Other difficulties include BARC behavior in double patterning, which must not obscure alignment marks but also must prevent reflections from the first pattern when the second is printed. That issue is being addressed by Invarium in collaboration with IMEC, according to Staud. Also, “stubs” that connect circuits printed on different exposures can affect the linewidths of features printed in the same exposure, even though those features are one full pitch unit away in the circuit. Gates and other critical circuit elements have to avoid these “stub” regions, according to Sezginer (see slides above and below). Some patterns with triangular symmetry cannot be divided in half successfully.

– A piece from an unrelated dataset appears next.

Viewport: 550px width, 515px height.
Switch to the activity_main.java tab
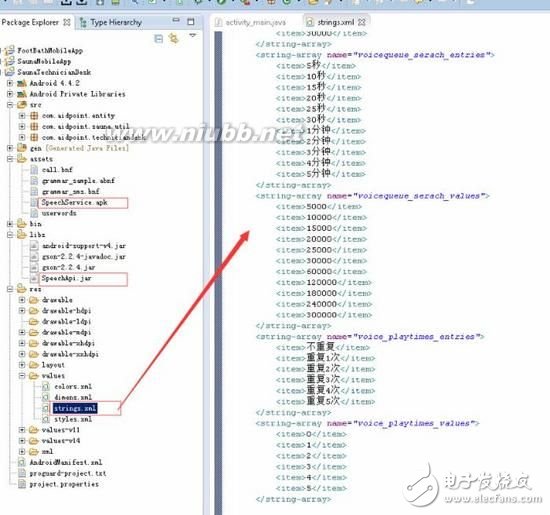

Meanwhile, Luminescent Technologies, a venture capital-backed company started in 2002, is touting the full-chip results its customers have been getting for 45nm and 32nm contact layer patterns (140nm pitch and 110nm-100nm pitch, respectively) using the company’s “inverse lithography technology” (ILT). This system samples the desired image on a grid (as does Brion) and then “inverts” the pattern mathematically using the patented “level-set” method of Luminescent founder Stan Osher to produce an ideal “gray-scale” mask pattern. It then creates an approximation to the ideal case that can be fabricated in current mask technology.

The result is claimed to be the fabricatable mask pattern that best projects the desired image. Serifs, assist features (if needed), and the printing features are all optimized simultaneously by the “Luminizer” system, without the need for script-writing, according to company CEO David Fried, in an interview with WaferNEWS. Side-lobe printing even at the edge of process windows is automatically avoided. The net result is a larger DOF than can be obtained by other OPC systems, he said.

Computation is done on hardware supplied by Luminescent that “soon” will include dedicated accelerator cards using FPGA technology (like Brion’s), according to Director of Engineering Bob Gleason — but even without acceleration, the ILT system runs as fast at 65nm as conventional “edge-placement” OPC, he reported. The scaling laws are such that it will run faster at 45nm, he claims. For 45nm contact and poly layers, mask writing takes <8 hours for a full chip, less than reported for conventional OPC by Luminescent's customers. The mask worked better, too, with 100nm more depth of focus, according to Leo Pang, VP of marketing. -- M.D.L.